[Start of section]

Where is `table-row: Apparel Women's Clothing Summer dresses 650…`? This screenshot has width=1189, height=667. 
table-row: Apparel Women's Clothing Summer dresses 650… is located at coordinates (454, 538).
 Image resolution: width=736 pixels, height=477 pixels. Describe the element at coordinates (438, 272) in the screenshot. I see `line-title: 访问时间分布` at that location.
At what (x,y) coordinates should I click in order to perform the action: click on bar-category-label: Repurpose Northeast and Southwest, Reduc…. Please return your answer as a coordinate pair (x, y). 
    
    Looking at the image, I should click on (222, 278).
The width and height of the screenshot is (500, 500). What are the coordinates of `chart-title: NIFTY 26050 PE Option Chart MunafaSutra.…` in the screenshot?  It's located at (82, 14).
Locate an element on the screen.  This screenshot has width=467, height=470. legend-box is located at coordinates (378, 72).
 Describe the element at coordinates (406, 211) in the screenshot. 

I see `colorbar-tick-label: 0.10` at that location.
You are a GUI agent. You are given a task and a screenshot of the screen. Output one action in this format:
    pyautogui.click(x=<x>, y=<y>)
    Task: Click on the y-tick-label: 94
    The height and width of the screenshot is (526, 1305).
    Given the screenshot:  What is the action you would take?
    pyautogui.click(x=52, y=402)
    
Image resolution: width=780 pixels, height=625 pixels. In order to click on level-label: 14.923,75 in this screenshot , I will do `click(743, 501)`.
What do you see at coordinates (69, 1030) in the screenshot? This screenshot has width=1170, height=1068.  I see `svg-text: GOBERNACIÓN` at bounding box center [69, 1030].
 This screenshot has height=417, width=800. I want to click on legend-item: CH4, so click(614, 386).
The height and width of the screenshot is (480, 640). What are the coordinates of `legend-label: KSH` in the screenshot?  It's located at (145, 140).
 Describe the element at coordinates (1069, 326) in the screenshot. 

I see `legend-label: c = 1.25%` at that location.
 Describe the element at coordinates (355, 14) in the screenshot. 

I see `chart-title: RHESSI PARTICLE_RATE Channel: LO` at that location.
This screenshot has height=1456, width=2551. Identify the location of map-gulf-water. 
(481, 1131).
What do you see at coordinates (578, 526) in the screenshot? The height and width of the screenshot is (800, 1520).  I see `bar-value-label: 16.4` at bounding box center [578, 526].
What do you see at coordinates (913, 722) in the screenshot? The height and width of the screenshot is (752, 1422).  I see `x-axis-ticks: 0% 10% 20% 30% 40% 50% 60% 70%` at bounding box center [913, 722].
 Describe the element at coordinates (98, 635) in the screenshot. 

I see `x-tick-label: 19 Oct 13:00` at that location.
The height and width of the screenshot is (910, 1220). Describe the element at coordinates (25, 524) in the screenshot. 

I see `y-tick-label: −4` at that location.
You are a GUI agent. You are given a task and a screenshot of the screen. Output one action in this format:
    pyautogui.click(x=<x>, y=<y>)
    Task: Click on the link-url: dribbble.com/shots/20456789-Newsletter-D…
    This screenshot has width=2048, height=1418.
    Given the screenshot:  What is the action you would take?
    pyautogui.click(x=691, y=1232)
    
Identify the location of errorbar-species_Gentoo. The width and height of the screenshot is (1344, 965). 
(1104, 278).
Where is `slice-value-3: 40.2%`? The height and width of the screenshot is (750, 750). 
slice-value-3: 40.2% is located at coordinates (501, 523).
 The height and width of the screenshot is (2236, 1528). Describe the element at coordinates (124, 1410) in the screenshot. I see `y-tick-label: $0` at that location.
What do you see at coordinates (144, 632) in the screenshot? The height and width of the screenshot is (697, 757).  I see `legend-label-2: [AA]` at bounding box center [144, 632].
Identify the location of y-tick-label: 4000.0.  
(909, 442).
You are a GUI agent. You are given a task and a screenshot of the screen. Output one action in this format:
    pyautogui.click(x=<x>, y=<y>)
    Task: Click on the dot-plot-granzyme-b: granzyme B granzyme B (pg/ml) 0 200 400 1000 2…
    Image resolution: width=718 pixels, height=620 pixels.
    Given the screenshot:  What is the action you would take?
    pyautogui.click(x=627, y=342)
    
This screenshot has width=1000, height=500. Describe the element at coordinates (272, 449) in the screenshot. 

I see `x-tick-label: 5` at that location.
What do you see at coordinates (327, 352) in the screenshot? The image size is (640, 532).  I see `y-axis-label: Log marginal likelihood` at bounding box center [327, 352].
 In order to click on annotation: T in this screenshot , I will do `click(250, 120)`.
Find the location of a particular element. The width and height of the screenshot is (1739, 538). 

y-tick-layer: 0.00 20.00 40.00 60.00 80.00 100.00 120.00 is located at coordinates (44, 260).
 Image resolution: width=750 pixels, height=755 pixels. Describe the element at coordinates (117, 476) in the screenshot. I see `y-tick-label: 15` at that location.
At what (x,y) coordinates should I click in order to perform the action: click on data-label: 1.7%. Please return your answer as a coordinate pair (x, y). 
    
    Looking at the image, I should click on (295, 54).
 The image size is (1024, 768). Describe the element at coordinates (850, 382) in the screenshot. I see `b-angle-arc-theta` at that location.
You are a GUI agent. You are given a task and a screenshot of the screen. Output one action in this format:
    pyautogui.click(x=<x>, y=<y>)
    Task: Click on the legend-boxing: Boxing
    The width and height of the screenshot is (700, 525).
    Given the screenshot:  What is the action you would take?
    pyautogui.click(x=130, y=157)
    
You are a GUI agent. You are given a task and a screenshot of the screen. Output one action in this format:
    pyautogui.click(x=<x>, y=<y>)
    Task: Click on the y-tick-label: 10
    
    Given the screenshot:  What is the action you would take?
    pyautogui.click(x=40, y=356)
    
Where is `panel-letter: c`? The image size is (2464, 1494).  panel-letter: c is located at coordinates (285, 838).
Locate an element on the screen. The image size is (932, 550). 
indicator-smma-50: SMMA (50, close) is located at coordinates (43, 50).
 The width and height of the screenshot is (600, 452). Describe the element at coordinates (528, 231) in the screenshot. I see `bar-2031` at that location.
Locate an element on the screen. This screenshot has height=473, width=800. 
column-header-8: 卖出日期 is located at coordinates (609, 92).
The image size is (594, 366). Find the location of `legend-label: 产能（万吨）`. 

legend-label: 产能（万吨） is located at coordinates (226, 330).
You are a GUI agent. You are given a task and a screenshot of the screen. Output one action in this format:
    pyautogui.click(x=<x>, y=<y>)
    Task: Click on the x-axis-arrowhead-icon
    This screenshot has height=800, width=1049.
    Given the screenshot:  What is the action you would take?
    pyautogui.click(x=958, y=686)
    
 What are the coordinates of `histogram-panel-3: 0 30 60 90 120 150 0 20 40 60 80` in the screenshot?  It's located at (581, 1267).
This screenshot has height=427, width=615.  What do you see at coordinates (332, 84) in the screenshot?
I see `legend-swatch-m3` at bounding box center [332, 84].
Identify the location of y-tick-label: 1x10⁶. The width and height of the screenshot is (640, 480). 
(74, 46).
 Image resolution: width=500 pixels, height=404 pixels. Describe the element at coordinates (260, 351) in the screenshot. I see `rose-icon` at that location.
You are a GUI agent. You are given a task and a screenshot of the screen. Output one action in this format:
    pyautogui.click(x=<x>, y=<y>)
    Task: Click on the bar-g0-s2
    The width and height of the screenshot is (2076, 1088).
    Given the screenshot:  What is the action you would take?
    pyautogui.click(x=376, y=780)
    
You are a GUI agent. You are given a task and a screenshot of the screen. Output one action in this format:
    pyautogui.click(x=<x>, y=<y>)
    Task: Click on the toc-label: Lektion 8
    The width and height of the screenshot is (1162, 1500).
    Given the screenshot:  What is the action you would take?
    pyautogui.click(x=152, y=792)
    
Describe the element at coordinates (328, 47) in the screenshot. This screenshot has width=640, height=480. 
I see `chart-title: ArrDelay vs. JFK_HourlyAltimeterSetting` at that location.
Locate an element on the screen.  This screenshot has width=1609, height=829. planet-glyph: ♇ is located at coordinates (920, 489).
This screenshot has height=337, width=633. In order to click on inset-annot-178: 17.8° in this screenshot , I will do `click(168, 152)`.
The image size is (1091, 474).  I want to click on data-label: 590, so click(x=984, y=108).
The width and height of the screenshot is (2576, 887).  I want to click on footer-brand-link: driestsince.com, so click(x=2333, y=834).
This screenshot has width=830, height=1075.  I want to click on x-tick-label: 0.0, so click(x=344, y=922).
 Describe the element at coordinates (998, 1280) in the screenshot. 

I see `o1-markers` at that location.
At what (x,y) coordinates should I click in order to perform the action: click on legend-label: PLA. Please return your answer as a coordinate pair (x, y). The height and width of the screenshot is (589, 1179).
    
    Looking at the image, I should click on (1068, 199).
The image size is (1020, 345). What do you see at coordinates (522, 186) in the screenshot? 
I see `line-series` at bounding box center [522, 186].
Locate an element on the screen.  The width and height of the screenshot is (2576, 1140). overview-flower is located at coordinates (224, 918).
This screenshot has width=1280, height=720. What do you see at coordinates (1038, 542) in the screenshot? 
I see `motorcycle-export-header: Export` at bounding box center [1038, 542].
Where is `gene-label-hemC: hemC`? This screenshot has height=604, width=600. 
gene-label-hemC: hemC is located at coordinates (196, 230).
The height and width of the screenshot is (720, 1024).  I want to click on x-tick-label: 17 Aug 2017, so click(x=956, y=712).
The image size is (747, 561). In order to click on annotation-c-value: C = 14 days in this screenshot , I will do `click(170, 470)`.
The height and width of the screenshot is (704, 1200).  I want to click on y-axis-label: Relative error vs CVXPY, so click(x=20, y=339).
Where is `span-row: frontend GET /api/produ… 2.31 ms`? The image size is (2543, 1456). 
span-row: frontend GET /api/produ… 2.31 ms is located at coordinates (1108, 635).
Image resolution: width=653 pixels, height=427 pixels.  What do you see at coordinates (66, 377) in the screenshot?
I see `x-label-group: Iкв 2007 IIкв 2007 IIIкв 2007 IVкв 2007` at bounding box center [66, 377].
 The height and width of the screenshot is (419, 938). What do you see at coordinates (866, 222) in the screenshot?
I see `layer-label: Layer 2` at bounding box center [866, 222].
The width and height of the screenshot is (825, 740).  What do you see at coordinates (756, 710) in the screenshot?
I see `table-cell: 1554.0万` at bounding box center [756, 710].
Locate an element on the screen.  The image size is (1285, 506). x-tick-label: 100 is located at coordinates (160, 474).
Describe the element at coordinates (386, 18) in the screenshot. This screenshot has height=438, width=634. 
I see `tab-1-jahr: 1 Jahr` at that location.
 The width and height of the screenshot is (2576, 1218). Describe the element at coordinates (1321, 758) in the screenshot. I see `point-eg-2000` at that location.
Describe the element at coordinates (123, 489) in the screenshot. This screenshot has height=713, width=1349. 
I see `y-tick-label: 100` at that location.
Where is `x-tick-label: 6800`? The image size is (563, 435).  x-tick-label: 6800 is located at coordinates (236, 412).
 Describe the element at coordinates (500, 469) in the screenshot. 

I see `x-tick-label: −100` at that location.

[End of section]

**Task instructions:**
Please copy the rows above, from the line with "on data-label: 1.7%." up to and including the line with "pyautogui.click(x=130, y=157)", and reproduce them precisely.

**Completed task:**
At what (x,y) coordinates should I click in order to perform the action: click on data-label: 1.7%. Please return your answer as a coordinate pair (x, y). 
    
    Looking at the image, I should click on (295, 54).
 The image size is (1024, 768). Describe the element at coordinates (850, 382) in the screenshot. I see `b-angle-arc-theta` at that location.
You are a GUI agent. You are given a task and a screenshot of the screen. Output one action in this format:
    pyautogui.click(x=<x>, y=<y>)
    Task: Click on the legend-boxing: Boxing
    The width and height of the screenshot is (700, 525).
    Given the screenshot:  What is the action you would take?
    pyautogui.click(x=130, y=157)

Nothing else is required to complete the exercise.